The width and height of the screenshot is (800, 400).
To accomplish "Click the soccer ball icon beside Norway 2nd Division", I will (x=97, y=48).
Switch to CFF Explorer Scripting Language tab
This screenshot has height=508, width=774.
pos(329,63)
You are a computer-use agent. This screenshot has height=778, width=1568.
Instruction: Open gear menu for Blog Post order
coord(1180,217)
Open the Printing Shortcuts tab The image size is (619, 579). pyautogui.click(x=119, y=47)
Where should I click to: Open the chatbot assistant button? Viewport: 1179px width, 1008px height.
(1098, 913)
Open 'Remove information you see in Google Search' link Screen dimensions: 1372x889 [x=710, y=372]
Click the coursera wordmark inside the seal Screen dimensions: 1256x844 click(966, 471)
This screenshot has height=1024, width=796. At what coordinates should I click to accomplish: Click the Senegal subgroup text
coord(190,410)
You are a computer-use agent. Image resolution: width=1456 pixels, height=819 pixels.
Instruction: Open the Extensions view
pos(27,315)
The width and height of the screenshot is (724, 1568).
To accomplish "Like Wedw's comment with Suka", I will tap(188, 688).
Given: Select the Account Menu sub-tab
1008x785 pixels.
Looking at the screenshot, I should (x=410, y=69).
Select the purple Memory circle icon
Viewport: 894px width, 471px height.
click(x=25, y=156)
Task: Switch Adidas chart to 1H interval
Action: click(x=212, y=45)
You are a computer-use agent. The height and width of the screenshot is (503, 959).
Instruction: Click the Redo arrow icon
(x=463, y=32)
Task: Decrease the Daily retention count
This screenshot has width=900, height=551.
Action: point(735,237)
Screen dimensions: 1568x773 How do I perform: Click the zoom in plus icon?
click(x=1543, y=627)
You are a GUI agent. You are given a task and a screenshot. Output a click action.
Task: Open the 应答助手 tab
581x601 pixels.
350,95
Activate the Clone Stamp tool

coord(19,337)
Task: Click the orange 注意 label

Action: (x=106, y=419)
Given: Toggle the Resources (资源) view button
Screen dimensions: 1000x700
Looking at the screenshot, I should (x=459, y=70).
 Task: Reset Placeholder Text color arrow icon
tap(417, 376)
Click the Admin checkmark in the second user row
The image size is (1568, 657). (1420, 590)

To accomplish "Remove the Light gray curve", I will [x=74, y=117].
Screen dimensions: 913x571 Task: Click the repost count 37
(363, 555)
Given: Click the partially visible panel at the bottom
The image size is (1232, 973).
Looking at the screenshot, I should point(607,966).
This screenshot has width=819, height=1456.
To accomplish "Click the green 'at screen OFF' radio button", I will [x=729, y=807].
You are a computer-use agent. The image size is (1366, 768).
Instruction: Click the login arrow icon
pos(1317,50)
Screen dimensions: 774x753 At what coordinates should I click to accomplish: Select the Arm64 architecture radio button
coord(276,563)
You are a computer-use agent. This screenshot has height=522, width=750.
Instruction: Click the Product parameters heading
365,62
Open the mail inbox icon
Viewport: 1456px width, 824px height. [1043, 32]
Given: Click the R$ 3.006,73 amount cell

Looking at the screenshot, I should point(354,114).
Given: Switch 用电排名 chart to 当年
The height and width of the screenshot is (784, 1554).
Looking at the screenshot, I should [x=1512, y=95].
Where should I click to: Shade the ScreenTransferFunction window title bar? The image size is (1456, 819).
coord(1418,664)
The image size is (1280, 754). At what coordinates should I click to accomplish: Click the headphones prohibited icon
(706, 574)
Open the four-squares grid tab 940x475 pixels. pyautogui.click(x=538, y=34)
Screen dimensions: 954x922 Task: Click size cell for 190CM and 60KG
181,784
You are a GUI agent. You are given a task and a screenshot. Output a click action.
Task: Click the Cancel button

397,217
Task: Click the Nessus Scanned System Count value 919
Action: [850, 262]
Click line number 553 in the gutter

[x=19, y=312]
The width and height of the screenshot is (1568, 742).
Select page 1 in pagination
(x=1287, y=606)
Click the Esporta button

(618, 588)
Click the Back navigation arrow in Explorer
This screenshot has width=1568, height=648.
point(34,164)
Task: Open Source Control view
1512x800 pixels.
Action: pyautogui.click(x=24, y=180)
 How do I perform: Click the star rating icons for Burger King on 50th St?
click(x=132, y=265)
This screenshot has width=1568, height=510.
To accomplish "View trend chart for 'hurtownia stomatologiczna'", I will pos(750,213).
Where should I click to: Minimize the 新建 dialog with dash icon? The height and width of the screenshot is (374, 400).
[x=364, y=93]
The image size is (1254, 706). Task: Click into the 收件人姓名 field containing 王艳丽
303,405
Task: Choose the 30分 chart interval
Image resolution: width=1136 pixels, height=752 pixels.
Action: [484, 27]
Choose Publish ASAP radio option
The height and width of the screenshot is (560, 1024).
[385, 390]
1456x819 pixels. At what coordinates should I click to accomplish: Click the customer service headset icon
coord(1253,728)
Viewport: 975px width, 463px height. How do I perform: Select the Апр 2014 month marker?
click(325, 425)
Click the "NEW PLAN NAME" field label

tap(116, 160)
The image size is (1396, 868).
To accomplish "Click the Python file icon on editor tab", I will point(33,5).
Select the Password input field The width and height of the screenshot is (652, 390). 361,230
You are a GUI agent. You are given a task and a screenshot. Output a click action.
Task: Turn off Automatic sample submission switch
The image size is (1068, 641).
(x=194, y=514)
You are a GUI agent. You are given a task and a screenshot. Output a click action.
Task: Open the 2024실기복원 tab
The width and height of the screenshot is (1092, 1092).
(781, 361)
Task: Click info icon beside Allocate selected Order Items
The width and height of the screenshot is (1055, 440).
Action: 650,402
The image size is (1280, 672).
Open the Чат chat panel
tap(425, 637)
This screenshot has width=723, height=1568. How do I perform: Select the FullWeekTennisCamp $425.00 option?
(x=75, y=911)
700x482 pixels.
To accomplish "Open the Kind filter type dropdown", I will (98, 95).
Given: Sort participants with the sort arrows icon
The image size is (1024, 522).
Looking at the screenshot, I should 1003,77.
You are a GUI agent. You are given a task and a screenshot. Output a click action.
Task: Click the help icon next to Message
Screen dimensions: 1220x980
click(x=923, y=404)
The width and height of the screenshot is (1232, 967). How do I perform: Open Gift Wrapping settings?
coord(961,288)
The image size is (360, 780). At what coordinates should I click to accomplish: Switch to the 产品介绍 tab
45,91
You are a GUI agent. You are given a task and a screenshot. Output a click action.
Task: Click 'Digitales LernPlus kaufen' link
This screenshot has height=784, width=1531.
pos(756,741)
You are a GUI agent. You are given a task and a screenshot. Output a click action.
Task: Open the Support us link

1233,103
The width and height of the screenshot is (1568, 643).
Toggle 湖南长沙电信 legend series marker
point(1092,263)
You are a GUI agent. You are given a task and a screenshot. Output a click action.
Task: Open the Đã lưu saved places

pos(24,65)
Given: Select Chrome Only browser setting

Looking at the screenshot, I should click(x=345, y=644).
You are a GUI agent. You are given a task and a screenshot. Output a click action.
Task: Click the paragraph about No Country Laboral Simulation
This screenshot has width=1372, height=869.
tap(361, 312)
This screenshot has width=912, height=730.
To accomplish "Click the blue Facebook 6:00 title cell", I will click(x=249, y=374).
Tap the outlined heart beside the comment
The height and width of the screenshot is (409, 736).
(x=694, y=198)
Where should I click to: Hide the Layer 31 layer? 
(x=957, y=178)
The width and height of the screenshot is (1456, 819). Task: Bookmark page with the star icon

┄┄┄┄┄┄

THE PROBLEM:
List every line of the data that contains the word "chart".

WRITTEN REPLY:
Task: Switch Adidas chart to 1H interval
Given: Switch 用电排名 chart to 当年
To accomplish "View trend chart for 'hurtownia stomatologiczna'", I will pos(750,213).
Task: Choose the 30分 chart interval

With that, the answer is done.